Gaussian graphical models (GGMs) are useful for understanding the complex relationships between biological entities. Transfer learning can improve the estimation of GGMs in a target dataset by incorporating relevant information from related source studies. However, biomedical research often involves intrinsic and latent heterogeneity within a study, such as heterogeneous subpopulations. This heterogeneity can make it difficult to identify informative source studies or lead to negative transfer if the source study is improperly used. To address this challenge, we developed a heterogeneous latent transfer learning (Latent-TL) approach that accounts for both within-sample and between-sample heterogeneity. The idea behind this approach is to "learn from the alike" by leveraging the similarities between source and target GGMs within each subpopulation. The Latent-TL algorithm simultaneously identifies common subpopulation structures among samples and facilitates the learning of target GGMs using source samples from the same subpopulation. Through extensive simulations and real data application, we have shown that the proposed method outperforms single-site learning and standard transfer learning that ignores the latent structures. We have also demonstrated the applicability of the proposed algorithm in characterizing gene co-expression networks in breast cancer patients, where the inferred genetic networks identified many biologically meaningful gene-gene interactions.

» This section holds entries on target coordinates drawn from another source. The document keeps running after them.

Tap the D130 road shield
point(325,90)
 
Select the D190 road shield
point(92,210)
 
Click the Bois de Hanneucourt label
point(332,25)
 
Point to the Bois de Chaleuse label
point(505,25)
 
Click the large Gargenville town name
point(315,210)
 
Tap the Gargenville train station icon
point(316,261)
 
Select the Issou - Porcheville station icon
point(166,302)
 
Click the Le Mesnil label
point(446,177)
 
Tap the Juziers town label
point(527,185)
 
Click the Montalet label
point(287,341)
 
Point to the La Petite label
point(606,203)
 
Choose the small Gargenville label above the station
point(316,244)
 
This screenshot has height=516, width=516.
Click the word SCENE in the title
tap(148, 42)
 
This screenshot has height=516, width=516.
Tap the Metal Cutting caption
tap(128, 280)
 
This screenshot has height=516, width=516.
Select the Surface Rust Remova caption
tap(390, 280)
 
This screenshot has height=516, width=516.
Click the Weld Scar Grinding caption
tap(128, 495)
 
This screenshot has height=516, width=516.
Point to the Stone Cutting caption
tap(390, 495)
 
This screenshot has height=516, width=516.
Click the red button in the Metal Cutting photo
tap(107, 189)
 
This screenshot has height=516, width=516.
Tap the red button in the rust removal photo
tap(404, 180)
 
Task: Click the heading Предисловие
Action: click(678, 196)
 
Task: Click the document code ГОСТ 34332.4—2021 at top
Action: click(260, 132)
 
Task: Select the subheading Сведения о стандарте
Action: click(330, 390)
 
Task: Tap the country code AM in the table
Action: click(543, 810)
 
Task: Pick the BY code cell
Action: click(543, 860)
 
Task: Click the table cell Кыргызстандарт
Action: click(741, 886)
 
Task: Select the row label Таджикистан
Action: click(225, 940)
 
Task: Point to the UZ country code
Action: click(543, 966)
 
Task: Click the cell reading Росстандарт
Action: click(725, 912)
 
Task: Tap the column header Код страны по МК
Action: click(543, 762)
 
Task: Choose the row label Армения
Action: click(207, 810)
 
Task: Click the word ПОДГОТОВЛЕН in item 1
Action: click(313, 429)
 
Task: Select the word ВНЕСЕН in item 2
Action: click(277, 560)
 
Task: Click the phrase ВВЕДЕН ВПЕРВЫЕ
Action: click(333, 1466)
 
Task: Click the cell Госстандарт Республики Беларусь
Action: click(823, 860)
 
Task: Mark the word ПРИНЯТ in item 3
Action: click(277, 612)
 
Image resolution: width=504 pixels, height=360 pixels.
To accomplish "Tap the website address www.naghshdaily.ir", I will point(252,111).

高斯图形模型(GGMs)可用于理解生物实体之间的复杂关系。迁移学习可以通过整合相关来源研究的相关信息来提高目标数据集中 GGM 的估计。然而,生物医学研究通常涉及研究内部的固有和潜在异质性,例如异质亚群。这种异质性可能难以识别信息丰富的源研究,或者如果源研究使用不当,可能导致负迁移。为了解决这一挑战,我们开发了一种异构潜在迁移学习(Latent-TL)方法,该方法考虑了样本内和样本间的异质性。这种方法的思路是通过利用源和目标 GGM 之间的相似性,从相似的方面“学习”。Latent-TL 算法同时识别样本之间的常见亚群结构,并利用来自同一亚群的源样本促进目标 GGM 的学习。通过广泛的模拟和真实数据应用,我们表明所提出的方法优于单站点学习和忽略潜在结构的标准迁移学习。我们还证明了所提出的算法在表征乳腺癌患者基因共表达网络中的适用性,其中推断的遗传网络确定了许多具有生物学意义的基因-基因相互作用。